==== Data in this exercise ====

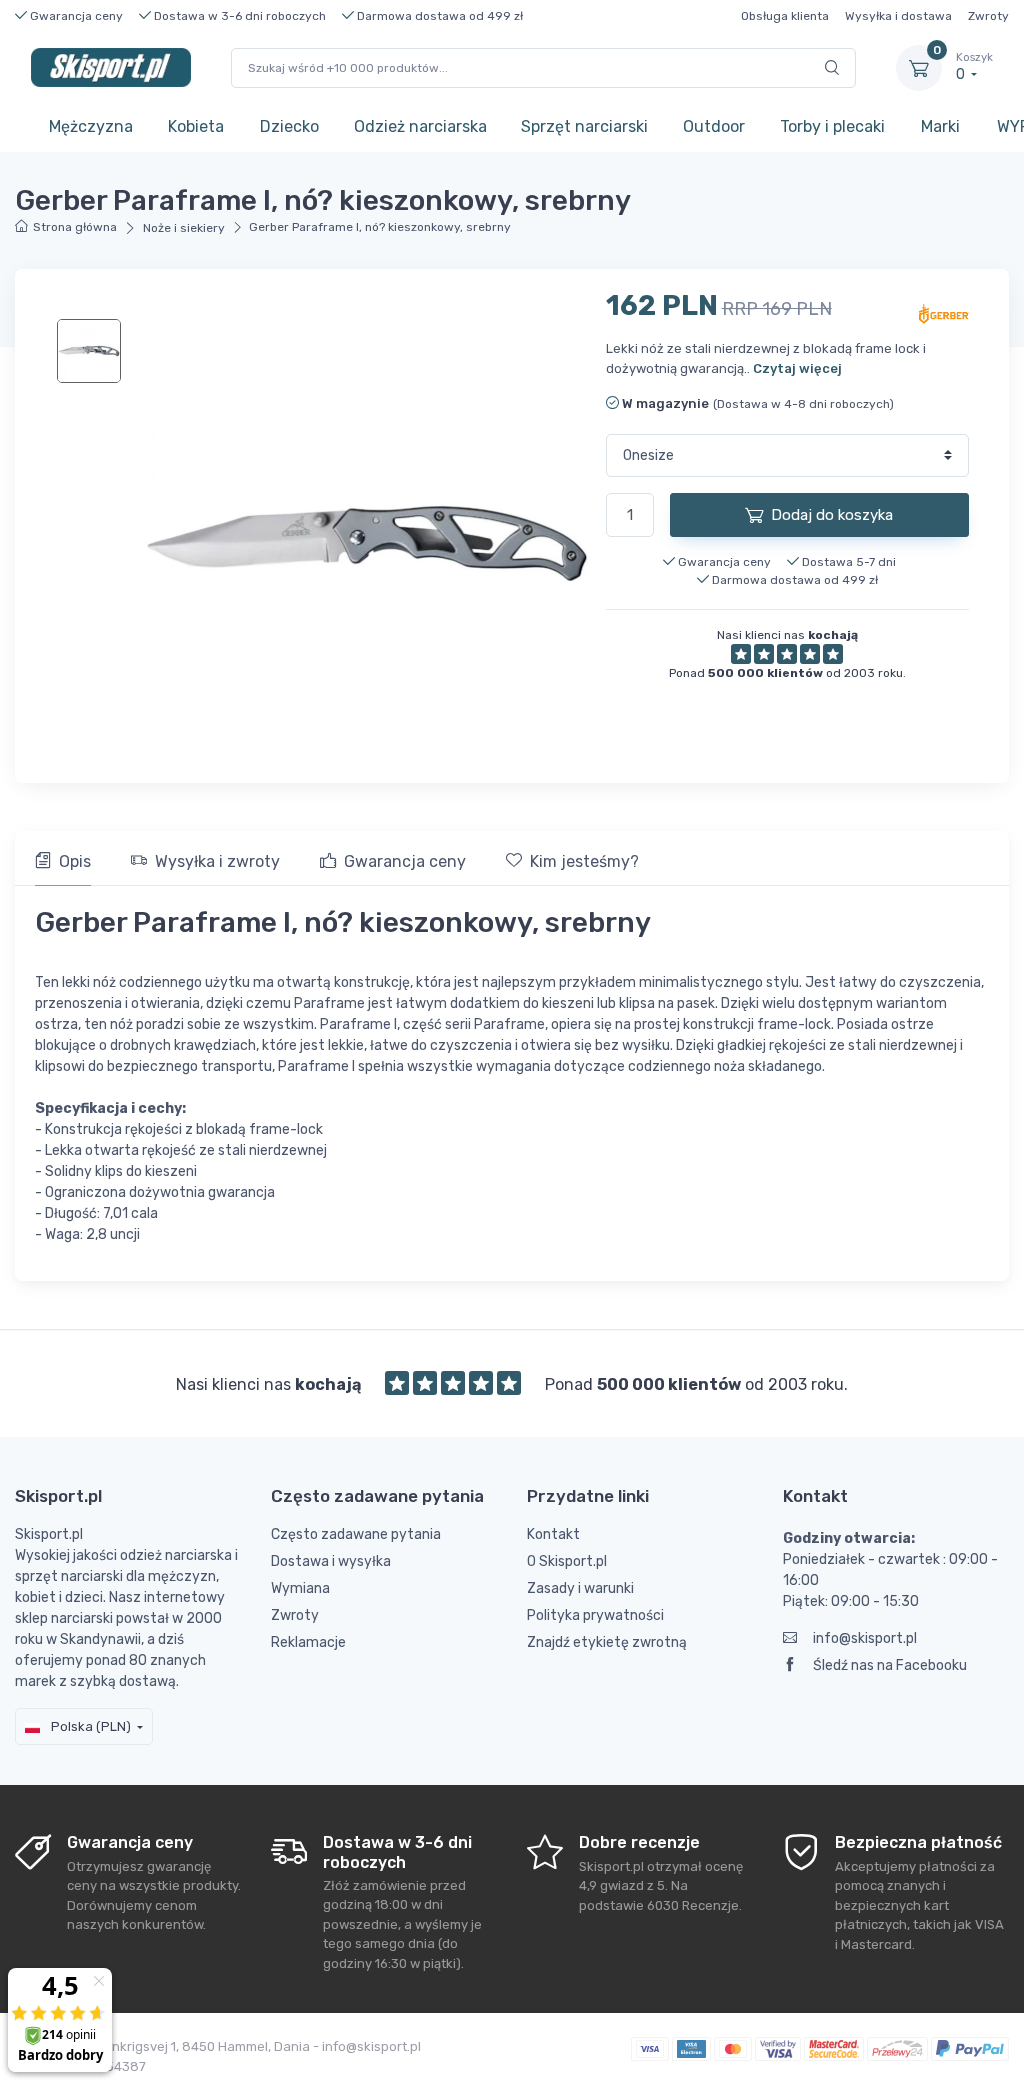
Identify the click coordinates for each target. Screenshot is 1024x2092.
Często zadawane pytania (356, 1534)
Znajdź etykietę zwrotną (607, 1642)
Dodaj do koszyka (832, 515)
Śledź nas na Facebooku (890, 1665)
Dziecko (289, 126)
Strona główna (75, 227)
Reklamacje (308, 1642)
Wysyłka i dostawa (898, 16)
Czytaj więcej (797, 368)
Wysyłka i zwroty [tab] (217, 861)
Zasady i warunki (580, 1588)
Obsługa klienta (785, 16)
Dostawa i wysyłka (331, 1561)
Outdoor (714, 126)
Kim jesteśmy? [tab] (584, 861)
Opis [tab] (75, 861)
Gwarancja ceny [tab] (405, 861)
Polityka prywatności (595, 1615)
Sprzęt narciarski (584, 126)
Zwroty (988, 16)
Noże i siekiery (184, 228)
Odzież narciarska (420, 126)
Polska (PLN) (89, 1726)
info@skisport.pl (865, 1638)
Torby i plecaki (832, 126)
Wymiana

====

• Work instructions:
Write out the records in full and exactly, omitting the pictures they hold.

• Answer for the task:
Identify the click coordinates for each target. Screenshot is 1024x2092.
Często zadawane pytania (356, 1534)
Znajdź etykietę zwrotną (607, 1642)
Dodaj do koszyka (832, 515)
Śledź nas na Facebooku (890, 1665)
Dziecko (289, 126)
Strona główna (75, 227)
Reklamacje (308, 1642)
Wysyłka i dostawa (898, 16)
Czytaj więcej (797, 368)
Wysyłka i zwroty [tab] (217, 861)
Zasady i warunki (580, 1588)
Obsługa klienta (785, 16)
Dostawa i wysyłka (331, 1561)
Outdoor (714, 126)
Kim jesteśmy? [tab] (584, 861)
Opis [tab] (75, 861)
Gwarancja ceny [tab] (405, 861)
Polityka prywatności (595, 1615)
Sprzęt narciarski (584, 126)
Zwroty (988, 16)
Noże i siekiery (184, 228)
Odzież narciarska (420, 126)
Polska (PLN) (89, 1726)
info@skisport.pl (865, 1638)
Torby i plecaki (832, 126)
Wymiana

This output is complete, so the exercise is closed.